11.13 Uhr – Europa und der Iran haben mit vielen Monaten Verspätung das erste Geschäft über die Tauschbörse Instex abgewickelt, die trotz der US-Sanktionen zumindest einen eingeschränkten Handel ermöglichen soll. Die erste Transaktion sei die Ausfuhr medizinischer Geräte gewesen, teilte das Auswärtige Amt mit. Wegen der Corona-Pandemie werden solche Geräte besonders dringend gebraucht.

10.55 Uhr – In Deutschland ist die Zahl der Infizierten weiter gestiegen. Nach Angaben der Johns-Hopkins-Universität haben sich rund 63.300 Menschen mit dem Virus angesteckt. 600 Menschen starben. Der Präsident des Robert Koch-Instituts, Lothar Wieler, appellierte, “diese Krankheit ernst zu nehmen”. Noch immer unterschätzten Viele die Gefahr des Covid-19-Virus. Er gehe davon aus, dass die bislang niedrige Todesrate in Deutschland noch steigen werde.

Deutschland | Coronavirus | Frankfurt am Main (picture-alliance/dpa/F. Rumpenhorst)

Öffentliche Plätze sind weltweit menschenleer – Hier die U-Bahnstation Hauptwache in Frankfurt am Main.

10.44 Uhr – Um seine Landsleute zu ermutigen, sich während der 21-tägigen nationalen Abriegelung fit zu halten, gibt Indiens Premierminister Narendra Modi Yoga-Tipps und animierte Videos von seinen eigenen Körperhaltungen weiter. “Ich bin weder ein Experte in Fitness noch in Medizin. Yoga ist aber seit vielen Jahren ein fester Bestandteil meines Lebens, und ich habe es als vorteilhaft empfunden”, schrieb Modi auf Twitter.

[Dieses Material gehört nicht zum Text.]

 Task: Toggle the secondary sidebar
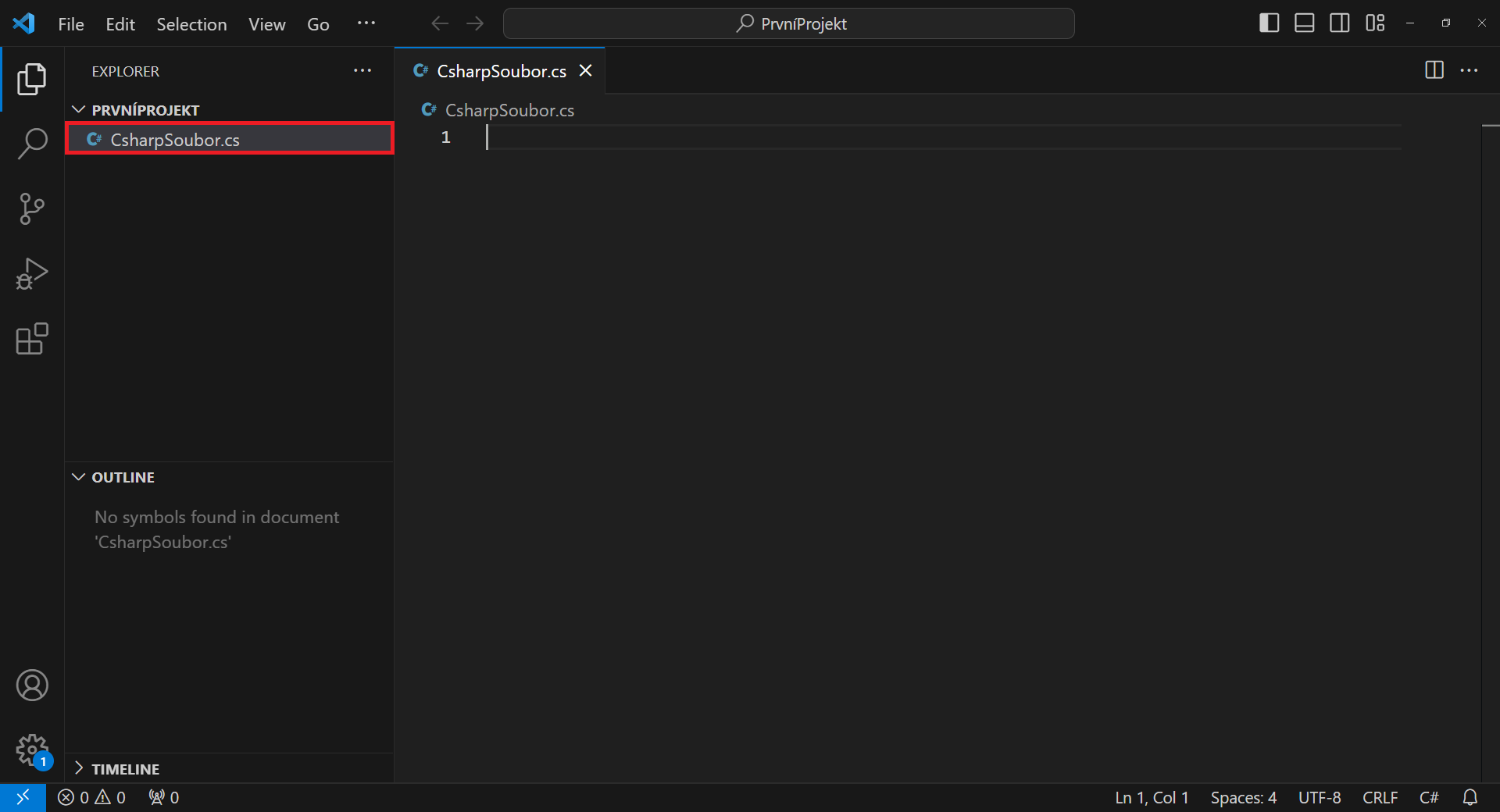coord(1339,23)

10.26 Uhr – In Australien geht  die Zahl der Neuinfektionen zurück. Die Zuwachsrate habe sich zuletzt auf durchschnittlich neun Prozent von 25 bis 30 Prozent vor einer Woche verlangsamt, sagt Gesundheitsminister Greg Hunt. Seinen Angaben zufolge gibt es landesweit etwa 4400 Coronavirus-Fälle und 19 Tote.

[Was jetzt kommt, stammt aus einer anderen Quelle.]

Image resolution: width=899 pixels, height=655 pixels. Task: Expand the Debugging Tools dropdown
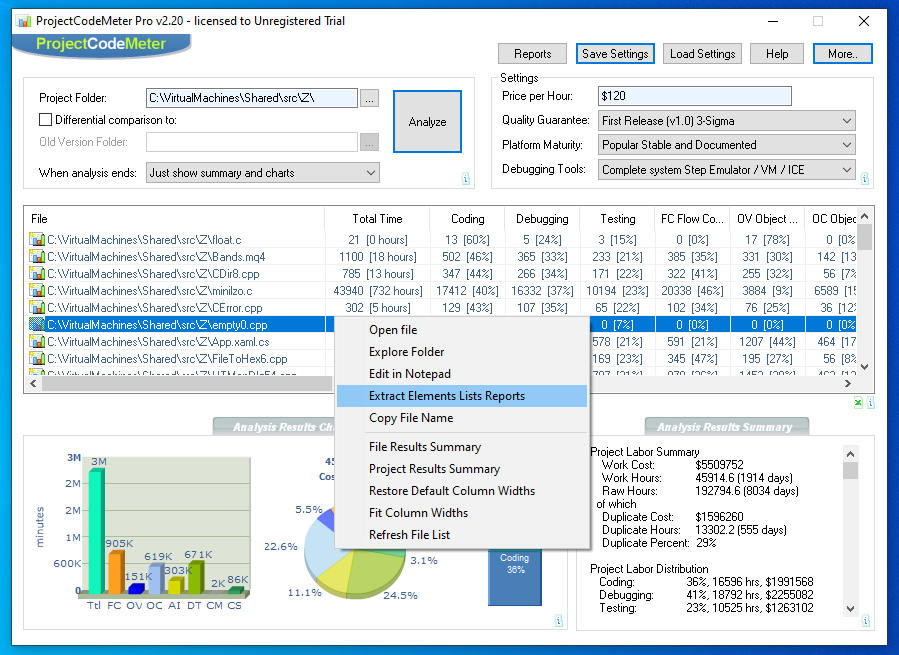click(727, 170)
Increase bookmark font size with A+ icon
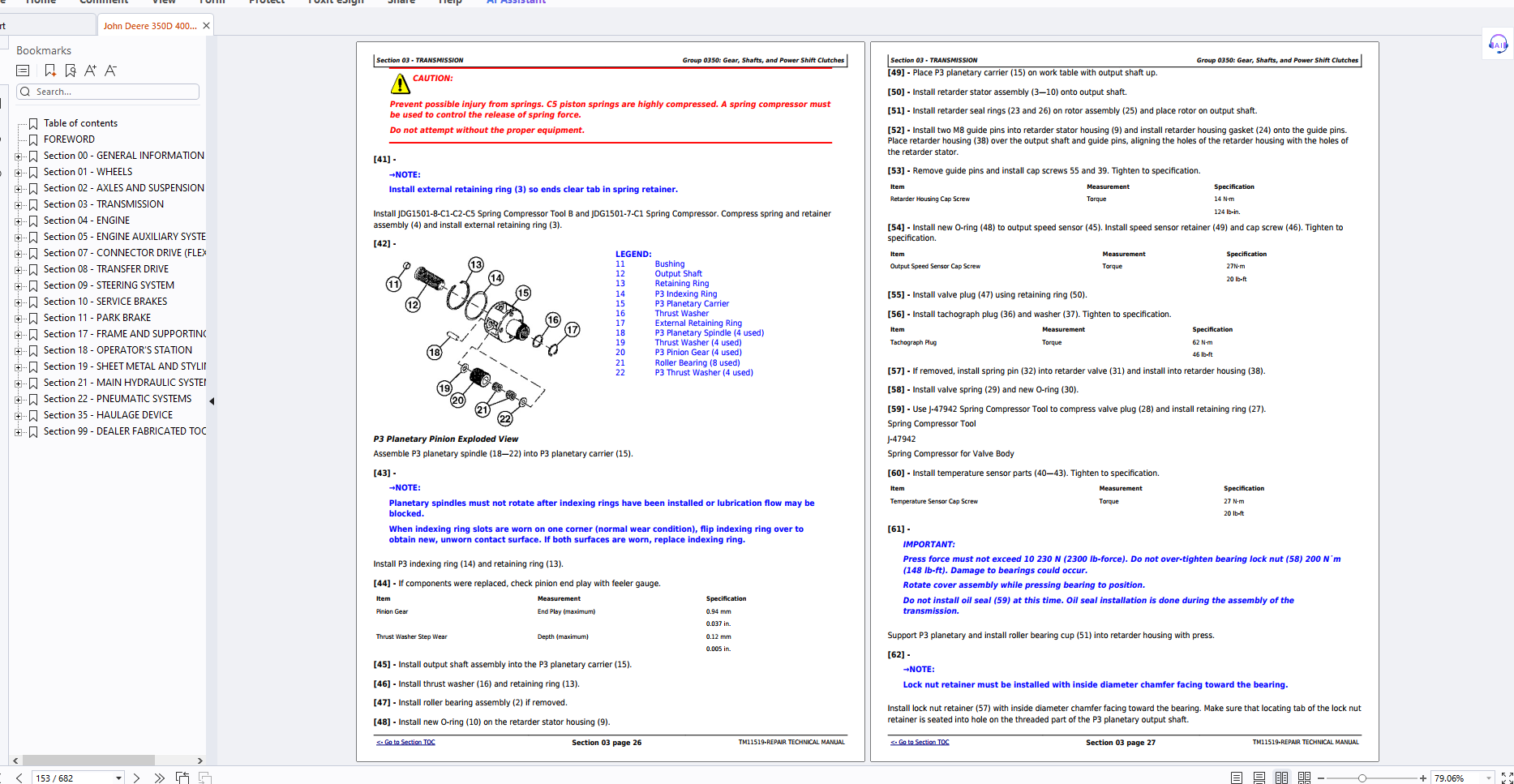Image resolution: width=1514 pixels, height=784 pixels. pos(90,71)
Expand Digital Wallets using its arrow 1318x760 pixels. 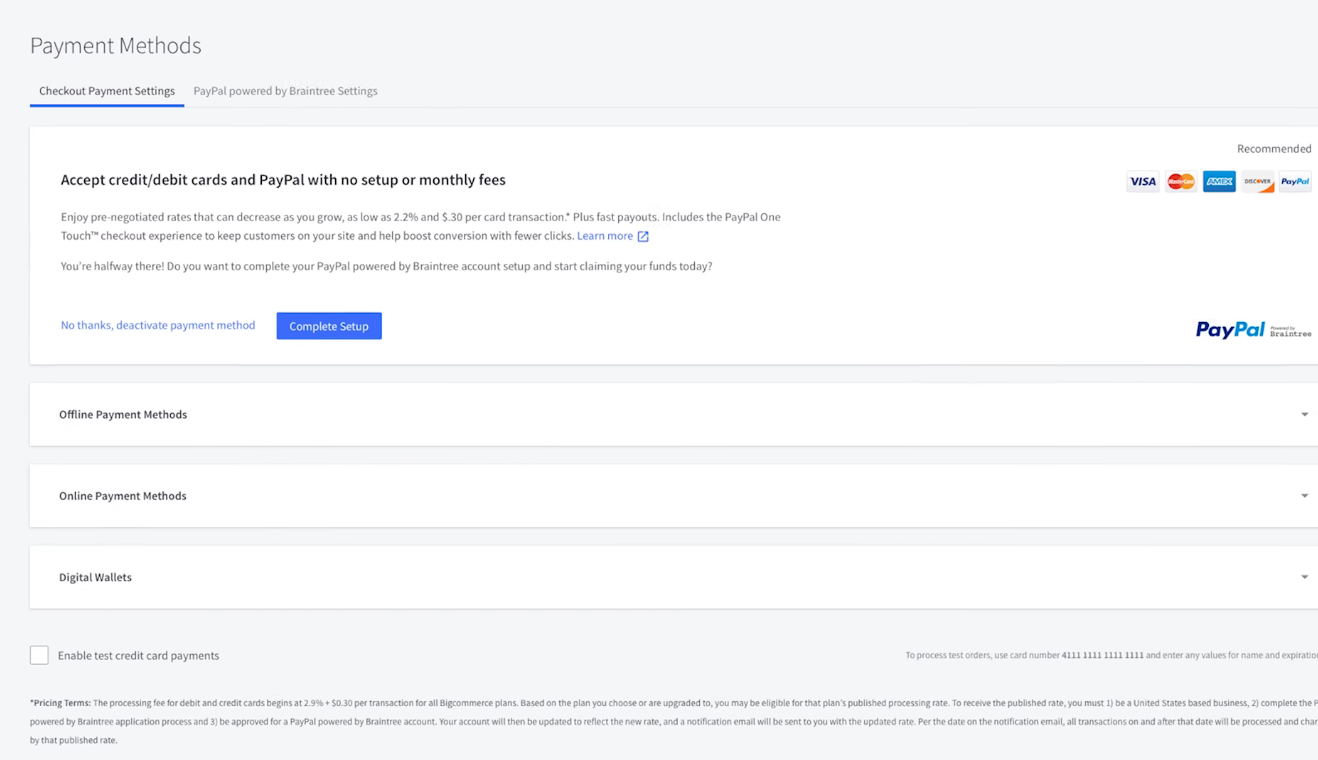click(1304, 577)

10.19 Uhr – In Großbritannien fehlt es in Kliniken an Ausrüstungen wie Masken und Einmal-Handschuhen. Krankenschwestern hatten berichtet, dass sie ohne Schutz Patienten versorgen mussten. Wie die Ärzteorganisation Royal College of Physicians mitteilte, ist jeder vierte Mediziner des staatlichen Gesundheitsdienstes inzwischen krank oder in Isolation. In Großbritannien sind bereits mehr als 1400 Menschen an den Folgen der Covid-19-Lungenkrankheit gestorben. Der Regierung von Premierminister Boris Johnson wird vorgeworfen, zu spät und zu lasch auf den Ausbruch reagiert habe.